The linked paper is titled unfortunately, at least as regards the current conception of the word "random." The whole point of Benford's law is precisely that it doesn't hold when integers are drawn uniformly from a range that, like yours, ends at a power of $10$: a well-designed pseudorandom number generator should give numbers with asymptotically exactly a $\frac{1}{10}$ chance of each leading digit $0,1,...,9$ in decimal notation.

Benford's law applies not to properly random sources of data, but to data produced by certain real-life random processes. One simple characterization of data that obey Benford's law is as those produced by processes that exhibit more-or-less exponential growth, such as populations. Such processes produce uniformly distributed logarithms of data points, but this uniform distribution gets splayed out into the characteristic Benford's law upon exponentiation.


Benford's law applies only to distributions that are scale-invariant and thus applies approximately to many real-life data sources, especially when we measure with arbitrary units: If the leading-digit distribution of a sample is essentially the same whether we measure in inches or centimeters, this is only possible if the logarithm is equidistributed (or approximately so over a range wide enough to cover several orders of magnitudes).


Thank you for the answers, but I think I found a more explicit source of the error by reading the paper more carefully.

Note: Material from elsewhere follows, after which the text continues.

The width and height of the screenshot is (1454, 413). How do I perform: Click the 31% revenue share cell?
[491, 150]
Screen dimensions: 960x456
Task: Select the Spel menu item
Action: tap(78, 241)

Benford's law does apply to random integers, but only as the upper and lower bounds go to infinity. The limit $\lim_{N\to \infty} P_N^1(1)$ (the proportion of integers from 1 to $N$ which have a leading digit of 1, as $N$ goes to infinity) diverges, and equals 1/9 at every $10^n, n\geq 2$, which explains my result. If I set the upper bound on the random integers to 12000, for example, I get different results.